*** Data provided Section Begins ***

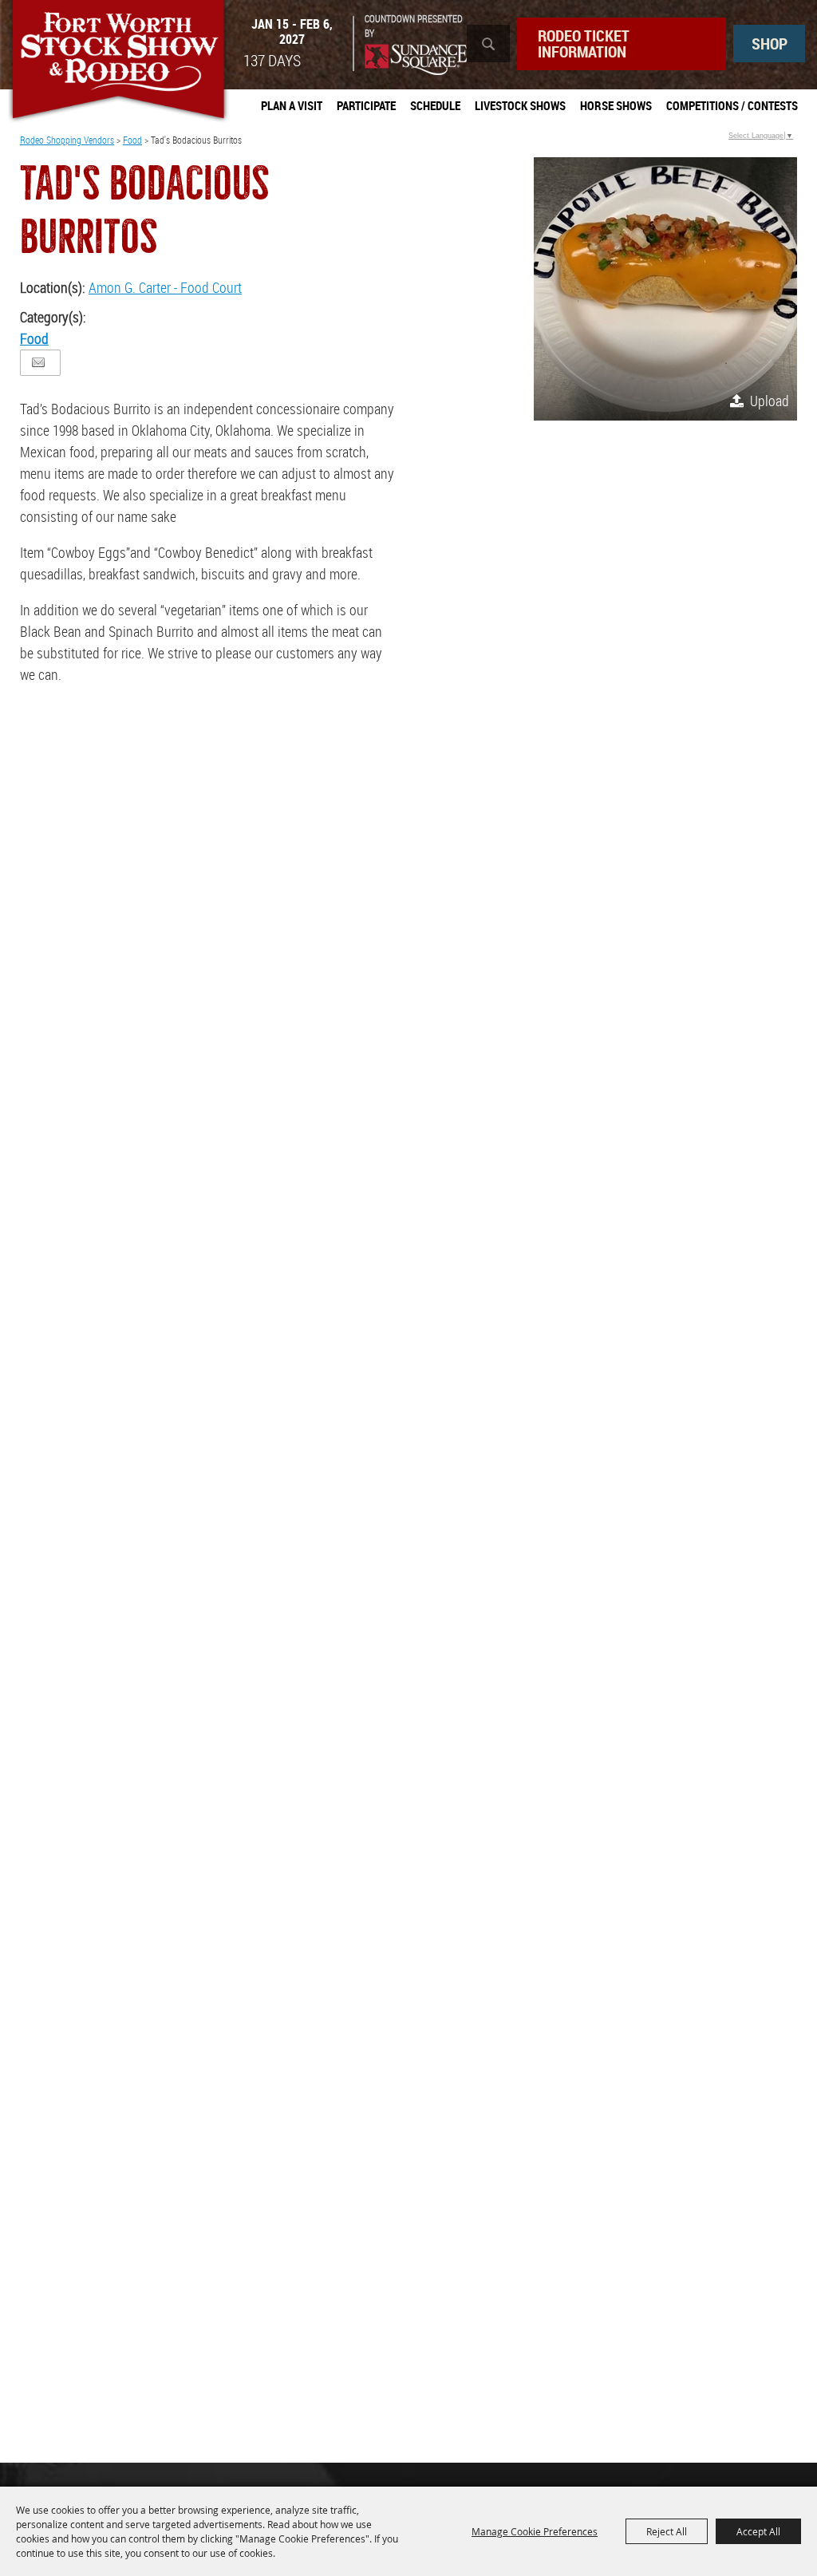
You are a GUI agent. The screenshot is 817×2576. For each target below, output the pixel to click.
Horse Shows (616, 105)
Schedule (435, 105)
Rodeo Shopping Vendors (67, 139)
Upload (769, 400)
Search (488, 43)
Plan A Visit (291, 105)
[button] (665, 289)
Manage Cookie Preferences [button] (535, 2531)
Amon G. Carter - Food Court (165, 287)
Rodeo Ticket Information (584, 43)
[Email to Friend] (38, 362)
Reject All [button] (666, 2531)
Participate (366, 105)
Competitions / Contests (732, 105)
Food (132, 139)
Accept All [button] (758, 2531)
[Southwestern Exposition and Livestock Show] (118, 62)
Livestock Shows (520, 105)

*** Data provided Section Ends ***

What to do: Everything from the line containing "Food (132, 139)" to the bottom of the listing is to be set down exactly; leave out all other lines.

Exercise result:
Food (132, 139)
Accept All [button] (758, 2531)
[Southwestern Exposition and Livestock Show] (118, 62)
Livestock Shows (520, 105)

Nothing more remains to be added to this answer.